Information bias can be assessed by comparing recalled evidence with additional sources such as video footage or interviews with family members. ²⁸ Game footage that sampled small numbers of players across positions could be analyzed to quantify typical hits and force rates and then applied more broadly to all players by position in a PEM. In studies at risk for recall bias, investigators might choose to instead use easier to recall surrogate variables such as number of seasons or snaps as a more accurately assessed proxy for football exposures. Researchers can use self-administered questionnaires for sensitive questions, use a control group with a different disease to minimize differential recall bias, or use questionnaires with prompts that maximize accuracy. For example, Robbins et al ⁶⁸ found that athletes were significantly more likely to report higher numbers of concussions after hearing a medical definition of concussion. When athletes’ conceptions of concussion are aligned with a medical definition, data are ostensibly more reliable. Recall bias is a known risk for retrospective cohorts in occupational epidemiology, especially for studies with long-term outcomes such as cardiovascular and neurodegenerative disease. ¹⁵ However, these considerations are rarely explored systematically in published football data, so their influence over these results is unknown.

Small-Study Bias

A number of the currently published studies on the health effects of football were conducted using small sample sizes. ^3,8,57,75,78 These studies may be influenced by small-study effects, a term that refers to the tendency of smaller studies to report greater effect estimates than larger studies ⁷⁷ and demonstrate poorer reproducibility. ⁷ As an example, Stamm et al ⁷⁵ conducted a study on 21 former professional football players who had been exposed to tackle football before age 12 years, who were matched to 21 former professional players exposed after age 12 years. The investigators found that men who played earlier performed significantly worse on cognitive tests of memory and verbal IQ, and large significant effects were seen in executive function tasks. However, in such a small study, the effect size must be large to achieve significance because the confidence intervals will also be wide. Given that follow-up will be preferentially done on studies with promising results and considering the penchant not to publish results that are not significant (publication bias), there is a potential bias to reporting large effect sizes that may not be apparent in larger study samples.
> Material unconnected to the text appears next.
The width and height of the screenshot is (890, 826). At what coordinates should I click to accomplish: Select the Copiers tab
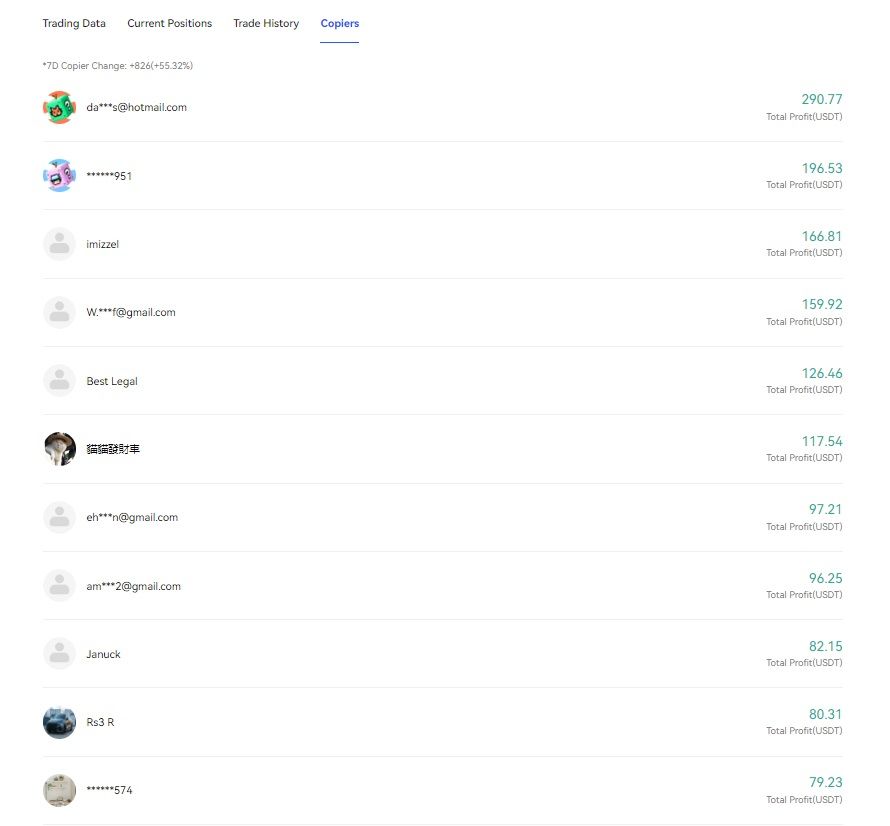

Publication bias may also be at play within the landscape of football and health literature, in that studies with nonsignificant effect sizes are not submitted or selected for publication. In cases when nonsignificant results are found in football health studies, post hoc power calculations could be used to ascertain the minimum sample size needed to see a reasonable effect while allowing for some margin of error. These statistics would allow researchers to determine whether small studies were sufficiently powered to detect the effect they intended to capture. There may be subtle yet important health effects that are not appearing in the published literature that are nevertheless relevant to NFL players, doctors, and coaches and could inform larger, better powered studies in the future.